Dr. Jonas explained to MNT: “People who experience mixed states describe feeling activated and ‘revved up,’ but also full of anguish and despair.”
He explained that, during mixed mania, a person may experience all of the following over the course of a few minutes:
- rapid, pressured speech
- impulsive, out-of-control thoughts of suicide, self-destruction or aggression
- uncontrollable shifts between racing thoughts and a feeling of “being in blackness”
What do bipolar mood shifts feel like?
For those who are trying to help their loved ones cope with bipolar disorder, it is important to try and understand what the cycles feel like.
On the outside, they may simply look like extreme highs and lows. The person who experiences these changes, however, may also be having irrational thoughts and sensations.
Rachel Kallem Whitman, who received a diagnosis of bipolar disorder at the age of 17 years, described for MNT her experience of mania:
“My mania comes with feelings of grandiosity, invincibility, and delusions.
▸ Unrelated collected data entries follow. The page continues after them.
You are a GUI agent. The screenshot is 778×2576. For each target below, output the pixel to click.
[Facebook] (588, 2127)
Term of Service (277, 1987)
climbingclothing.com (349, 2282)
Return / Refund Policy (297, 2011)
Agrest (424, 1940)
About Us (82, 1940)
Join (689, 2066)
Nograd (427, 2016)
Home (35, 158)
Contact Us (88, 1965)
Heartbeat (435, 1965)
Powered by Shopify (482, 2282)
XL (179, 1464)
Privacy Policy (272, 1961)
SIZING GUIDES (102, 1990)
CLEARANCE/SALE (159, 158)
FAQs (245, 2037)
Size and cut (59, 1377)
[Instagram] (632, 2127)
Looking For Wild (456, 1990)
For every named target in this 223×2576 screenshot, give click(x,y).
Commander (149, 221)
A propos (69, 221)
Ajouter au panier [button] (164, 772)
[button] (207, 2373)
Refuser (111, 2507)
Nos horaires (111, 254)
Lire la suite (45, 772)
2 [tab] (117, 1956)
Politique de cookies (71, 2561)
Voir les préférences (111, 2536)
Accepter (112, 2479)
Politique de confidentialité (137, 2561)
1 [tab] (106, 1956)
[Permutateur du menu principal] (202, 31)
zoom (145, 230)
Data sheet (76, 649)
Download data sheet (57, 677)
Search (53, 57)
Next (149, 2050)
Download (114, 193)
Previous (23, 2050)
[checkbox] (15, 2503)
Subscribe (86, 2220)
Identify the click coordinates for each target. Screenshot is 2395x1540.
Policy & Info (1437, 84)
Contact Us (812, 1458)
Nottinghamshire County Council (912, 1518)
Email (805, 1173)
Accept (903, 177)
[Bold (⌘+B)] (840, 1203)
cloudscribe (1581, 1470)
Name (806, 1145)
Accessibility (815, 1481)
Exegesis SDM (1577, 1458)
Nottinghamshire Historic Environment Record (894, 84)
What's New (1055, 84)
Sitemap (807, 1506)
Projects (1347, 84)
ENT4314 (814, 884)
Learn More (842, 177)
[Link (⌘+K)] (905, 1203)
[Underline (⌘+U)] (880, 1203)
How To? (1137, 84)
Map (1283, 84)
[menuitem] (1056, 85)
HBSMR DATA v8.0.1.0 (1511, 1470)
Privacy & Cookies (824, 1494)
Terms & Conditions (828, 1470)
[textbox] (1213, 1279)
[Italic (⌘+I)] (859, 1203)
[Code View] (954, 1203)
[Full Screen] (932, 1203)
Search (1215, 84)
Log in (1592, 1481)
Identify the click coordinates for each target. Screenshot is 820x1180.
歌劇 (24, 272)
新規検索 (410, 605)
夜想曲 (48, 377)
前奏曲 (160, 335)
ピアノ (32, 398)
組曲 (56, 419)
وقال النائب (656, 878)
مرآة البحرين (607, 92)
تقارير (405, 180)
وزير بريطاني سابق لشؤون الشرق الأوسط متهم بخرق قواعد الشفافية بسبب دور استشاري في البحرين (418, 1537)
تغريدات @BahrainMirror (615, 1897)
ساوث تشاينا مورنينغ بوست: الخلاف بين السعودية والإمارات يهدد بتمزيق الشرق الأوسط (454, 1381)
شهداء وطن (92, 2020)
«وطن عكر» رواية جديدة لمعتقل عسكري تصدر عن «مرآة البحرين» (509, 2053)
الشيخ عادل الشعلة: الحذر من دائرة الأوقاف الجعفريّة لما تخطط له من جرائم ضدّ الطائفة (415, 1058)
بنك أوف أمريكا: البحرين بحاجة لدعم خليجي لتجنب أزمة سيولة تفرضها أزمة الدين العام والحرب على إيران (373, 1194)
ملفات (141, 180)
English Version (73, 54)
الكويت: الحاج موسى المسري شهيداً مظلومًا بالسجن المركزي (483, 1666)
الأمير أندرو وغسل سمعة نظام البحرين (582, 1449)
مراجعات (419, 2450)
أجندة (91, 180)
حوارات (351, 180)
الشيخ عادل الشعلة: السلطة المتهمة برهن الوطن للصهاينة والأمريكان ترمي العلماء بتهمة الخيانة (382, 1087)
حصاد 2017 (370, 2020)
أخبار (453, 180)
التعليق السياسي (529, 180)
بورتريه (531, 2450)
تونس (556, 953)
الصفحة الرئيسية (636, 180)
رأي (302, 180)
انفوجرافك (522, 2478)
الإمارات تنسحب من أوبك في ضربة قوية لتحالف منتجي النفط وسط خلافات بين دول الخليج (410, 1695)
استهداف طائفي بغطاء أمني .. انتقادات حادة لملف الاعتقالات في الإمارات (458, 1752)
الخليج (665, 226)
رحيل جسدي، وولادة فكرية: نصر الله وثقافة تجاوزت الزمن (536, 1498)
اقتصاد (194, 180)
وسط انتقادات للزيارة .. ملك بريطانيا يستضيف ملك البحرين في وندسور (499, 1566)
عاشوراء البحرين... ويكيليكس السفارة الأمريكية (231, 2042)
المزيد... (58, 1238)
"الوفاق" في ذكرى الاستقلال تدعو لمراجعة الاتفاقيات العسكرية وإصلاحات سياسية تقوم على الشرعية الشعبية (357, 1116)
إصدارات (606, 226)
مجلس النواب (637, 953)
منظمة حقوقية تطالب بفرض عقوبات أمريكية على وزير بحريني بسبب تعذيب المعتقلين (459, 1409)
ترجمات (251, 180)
In addition to my mania making me feel electric, seductive, and brilliant, during episodes I also feel like I’m touched by God and consider Princess Diana to be my guardian angel, which is interesting because I’m a devout atheist.”
As with other types of bipolar disorder, treatment is available.
- medications to stabilize mood and, if necessary, to prevent psychosis
- anti-depressant drugs, if determined appropriate
- joining a support group or network
It can take time to find the right drugs in the right amounts to suit an individual’s needs. It is important not to change the dose or stop taking a medication without speaking to a doctor first.
Sometimes people with bipolar disorder stop using their medication because of the side effects or because, when they feel good, they believe they do not need it.
It may also help to keep a track of moods. If a pattern appears, this may enable the person to be prepared for the next change and perhaps to avoid or minimize certain triggers.
Rapid cycling is a form of bipolar disorder in which mood changes can happen several times throughout the year.
This can be confusing and frightening for both the person who experiences it and for their loved ones.
Treatment is available, but it can take time to reach a diagnosis of any type of bipolar disorder and also to find the right balance of treatment.
Anyone who has a friend or relative with rapid-cycling bipolar disorder can help the person by learning as much as they can about the condition and offering support as the person goes through their mood changes or treatment plan.